Instructions to follow:
Exactly as they appear, write the lines from the one containing "Image resolution: width=925" to the final line of the entries, leaving pictures out.

Records shown:

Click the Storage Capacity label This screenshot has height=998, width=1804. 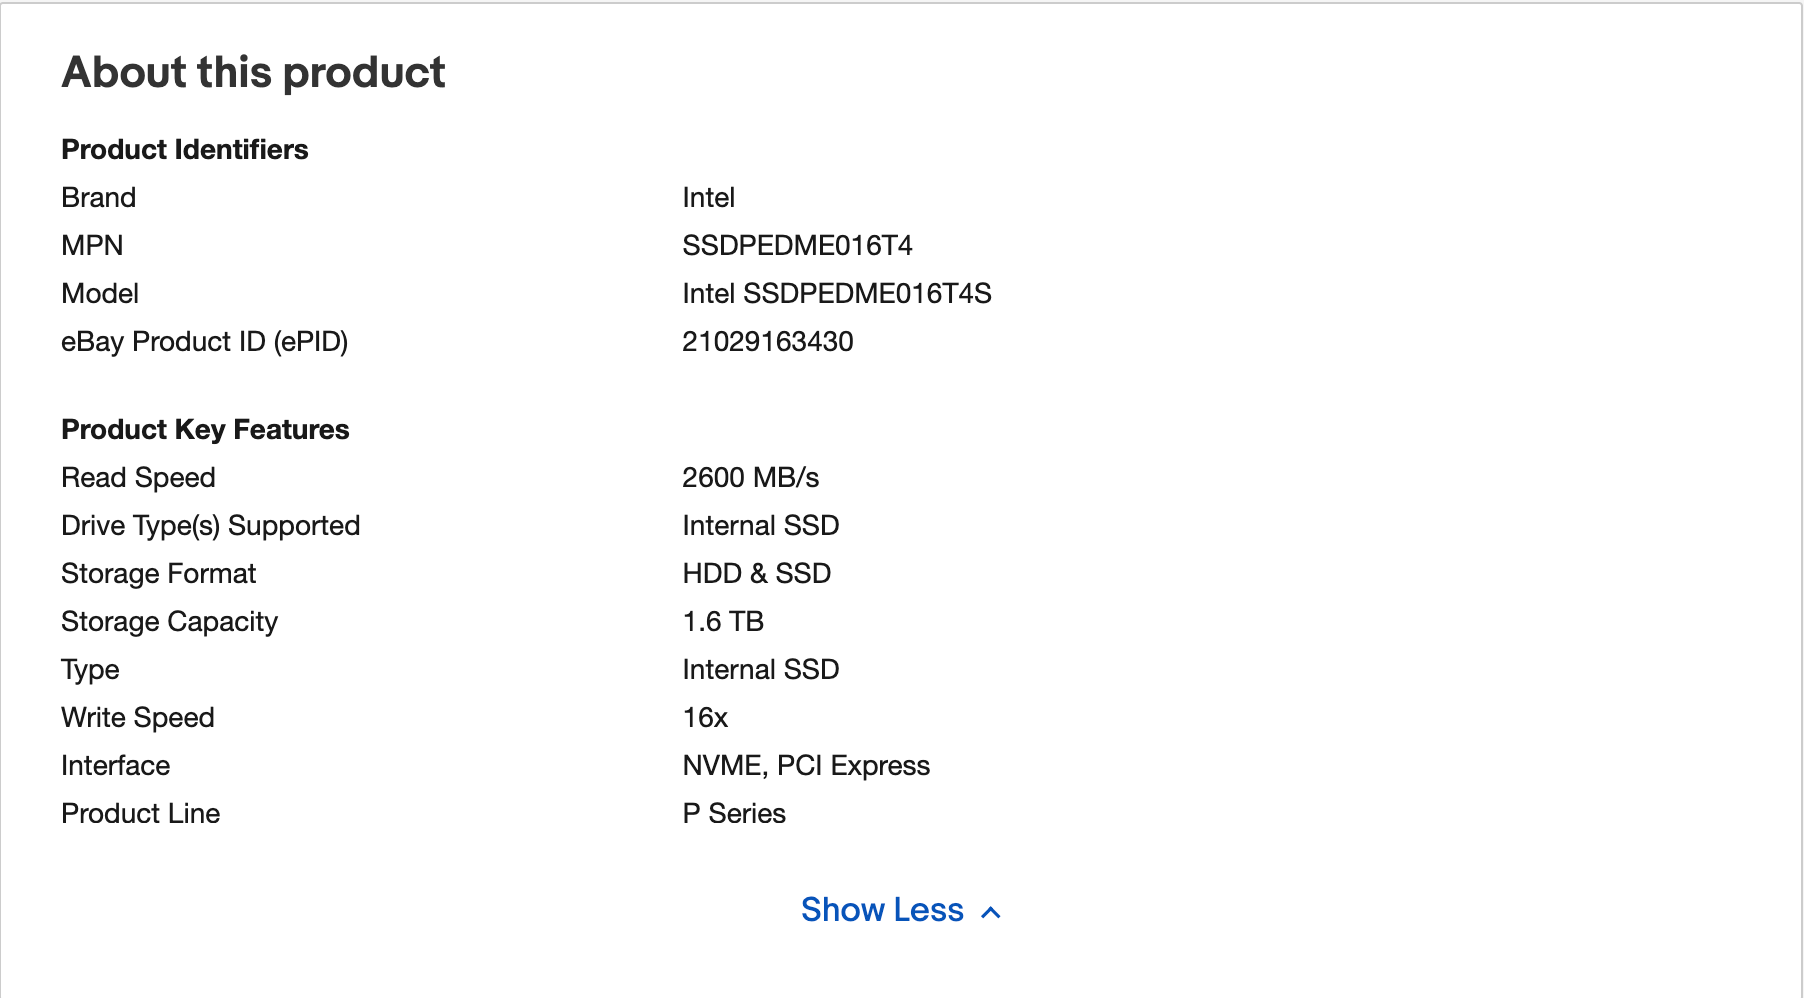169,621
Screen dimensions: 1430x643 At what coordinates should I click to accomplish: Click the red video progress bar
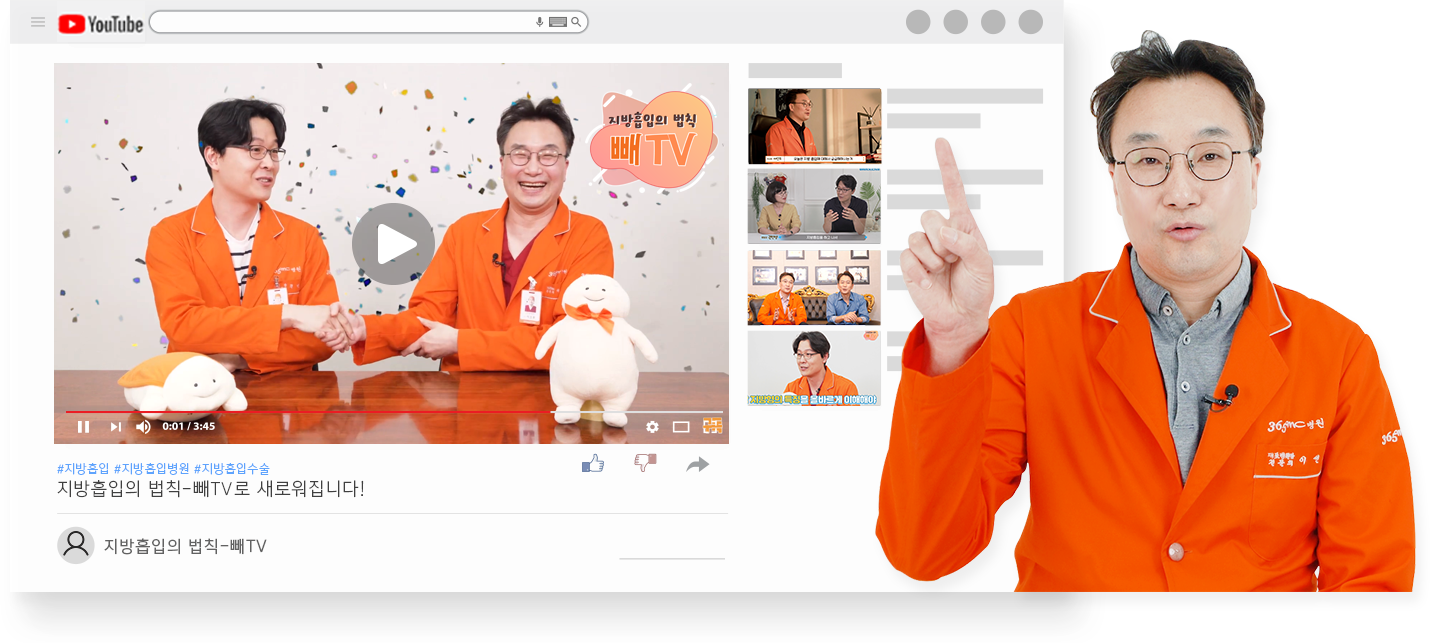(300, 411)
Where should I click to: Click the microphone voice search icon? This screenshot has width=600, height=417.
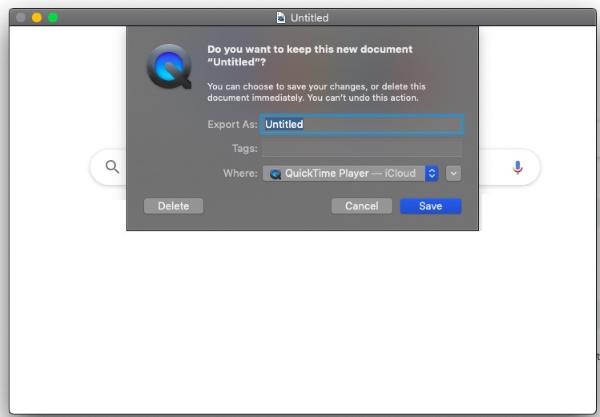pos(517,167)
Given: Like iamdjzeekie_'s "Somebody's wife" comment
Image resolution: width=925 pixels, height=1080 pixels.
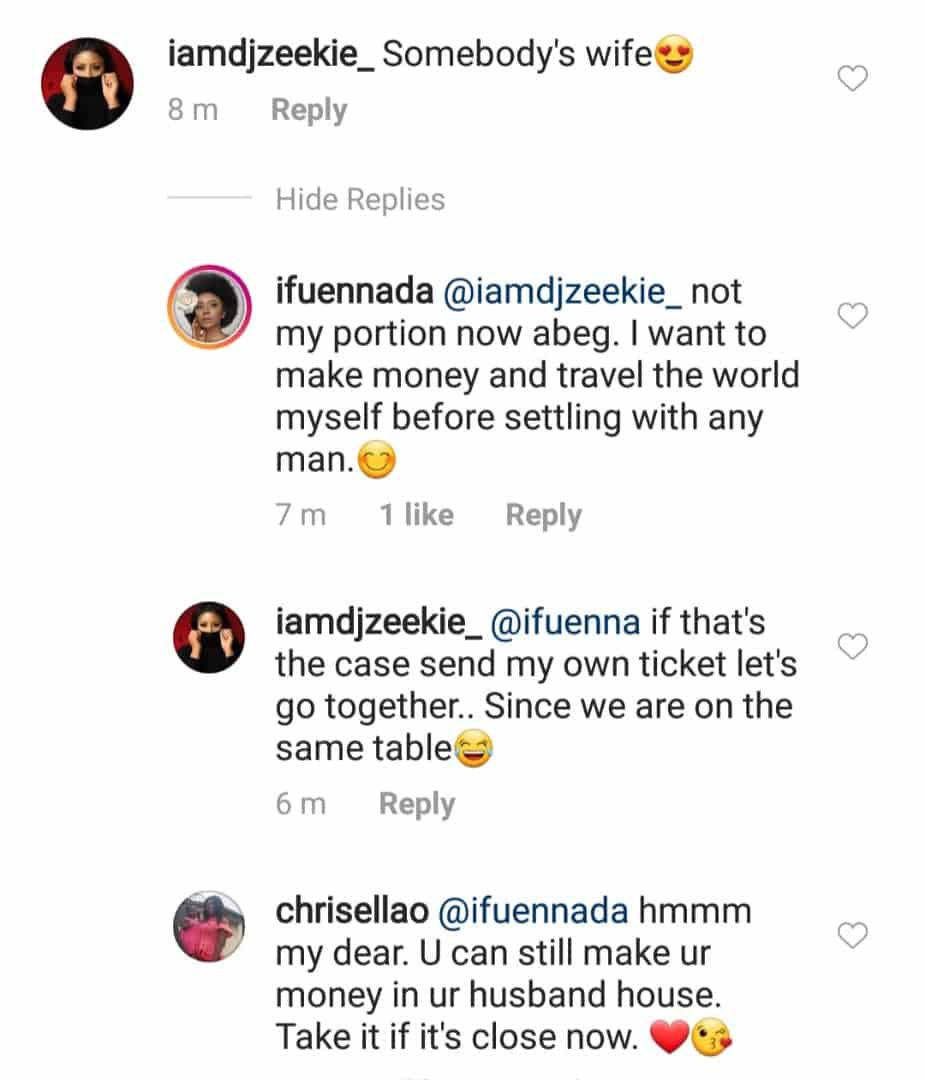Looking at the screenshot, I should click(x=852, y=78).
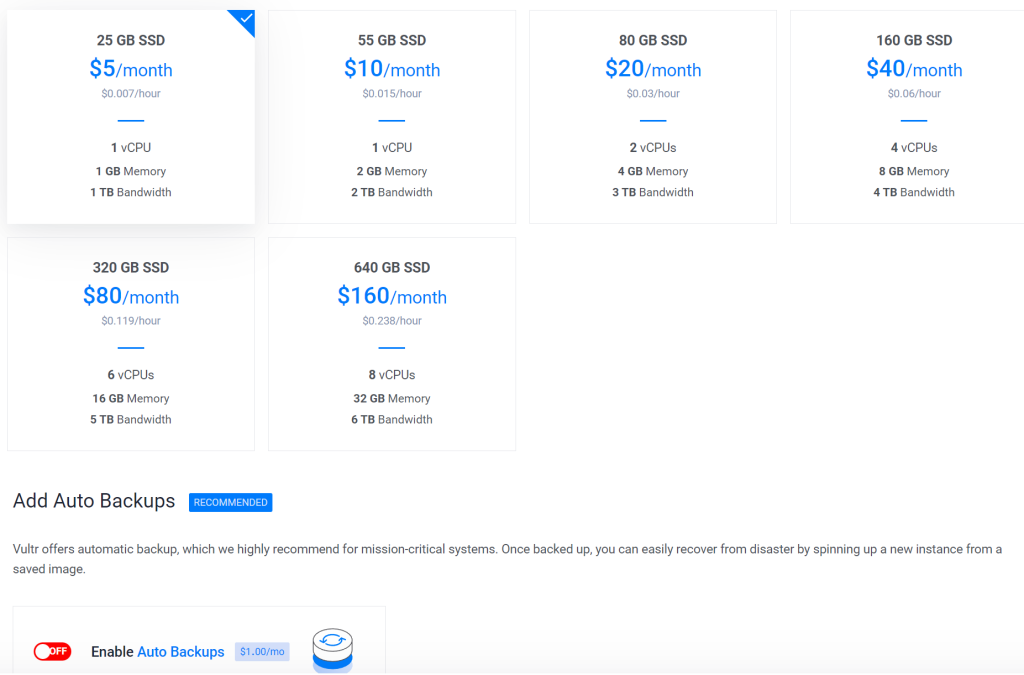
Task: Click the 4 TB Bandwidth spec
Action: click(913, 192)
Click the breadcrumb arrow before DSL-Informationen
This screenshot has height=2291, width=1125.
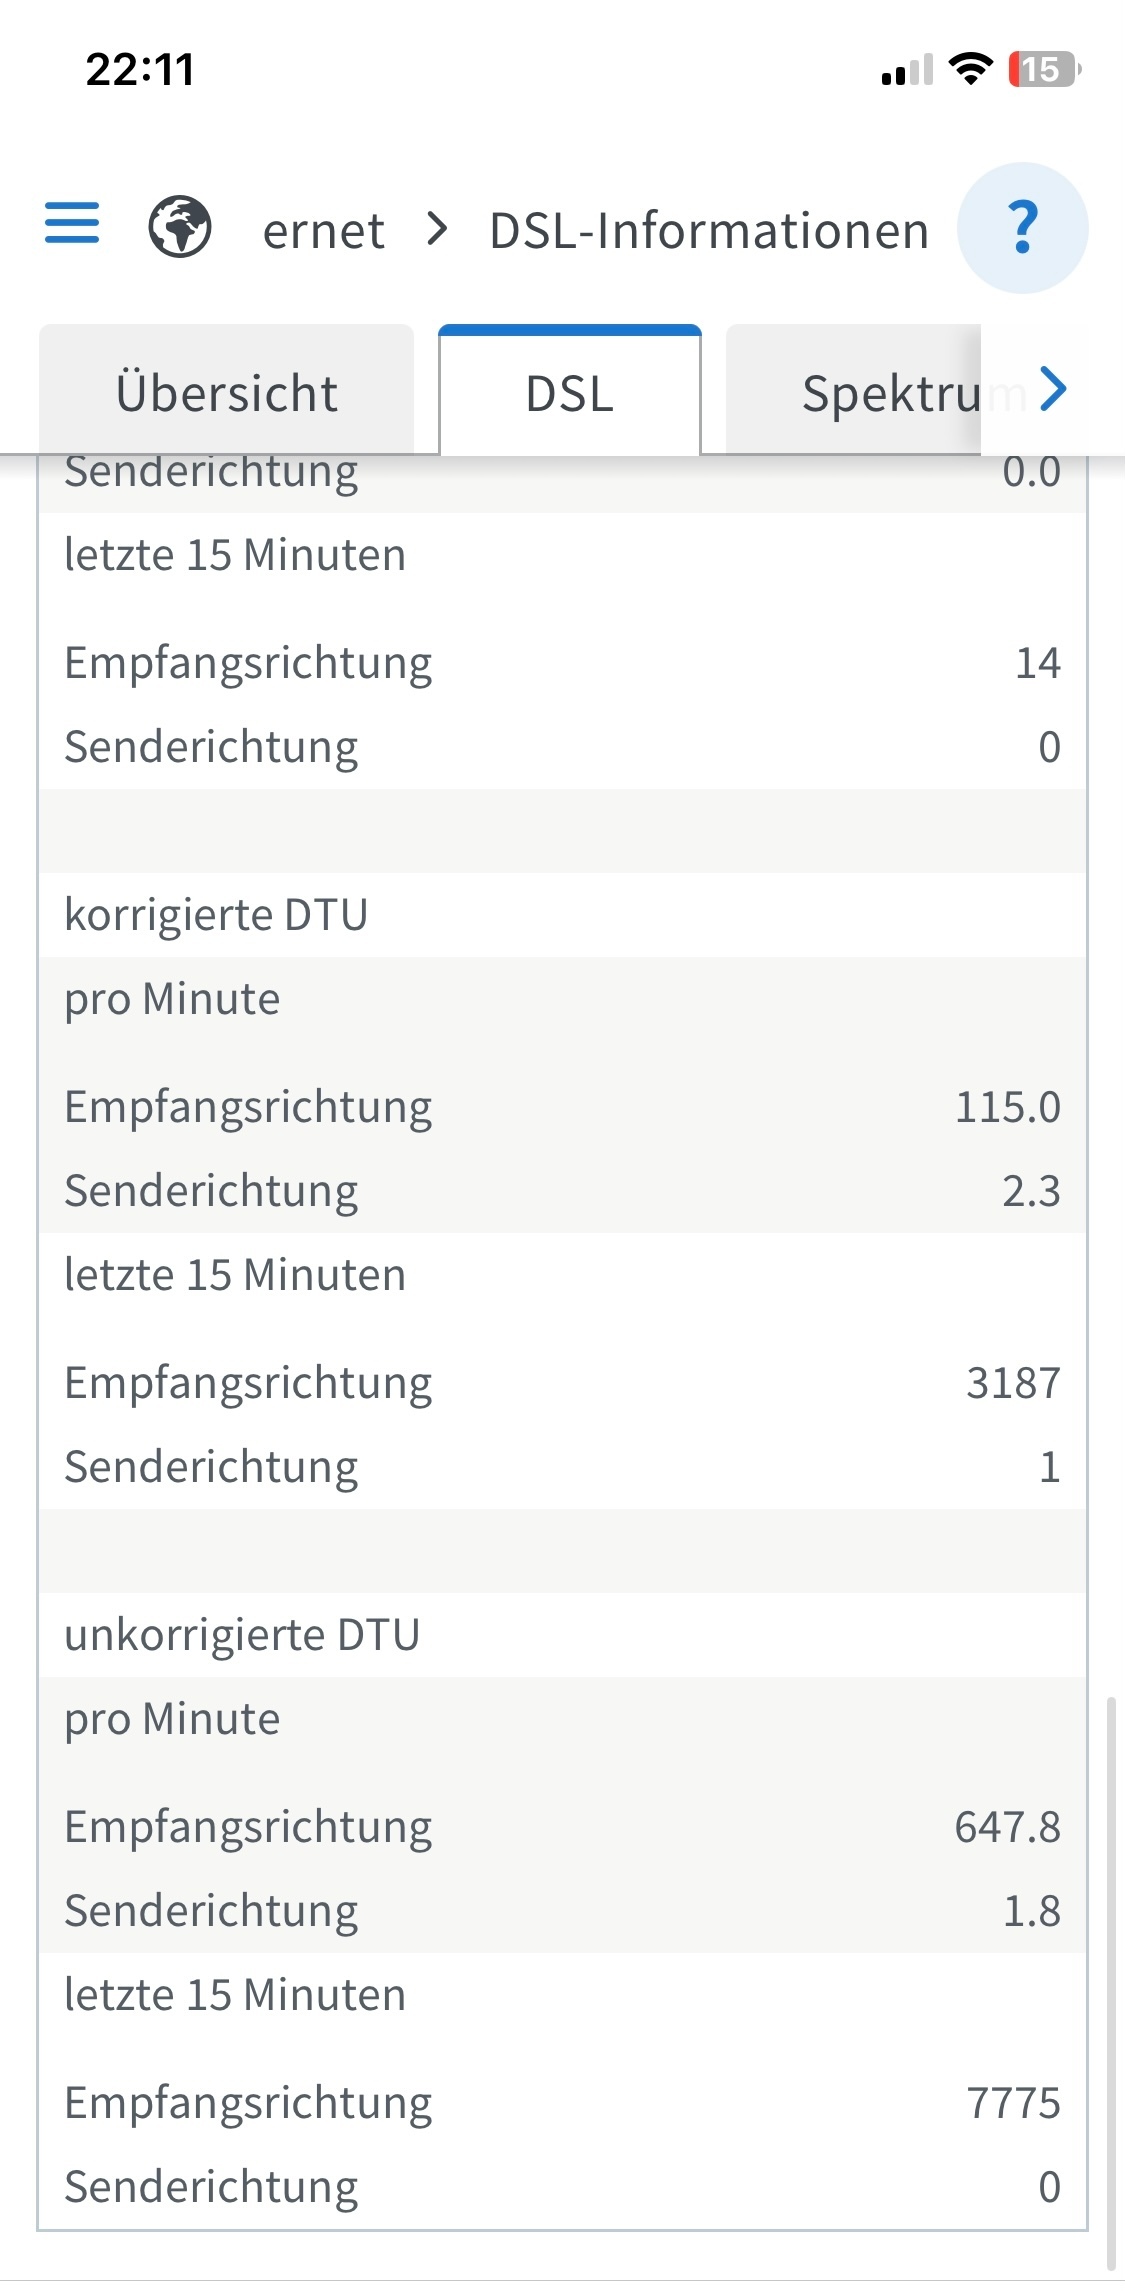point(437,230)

Written response:
Image resolution: width=925 pixels, height=1080 pixels.
Looking at the screenshot, I should click(x=852, y=78).
Task: Click the 4 TB Bandwidth spec
Action: click(913, 192)
Click the breadcrumb arrow before DSL-Informationen
This screenshot has height=2291, width=1125.
point(437,230)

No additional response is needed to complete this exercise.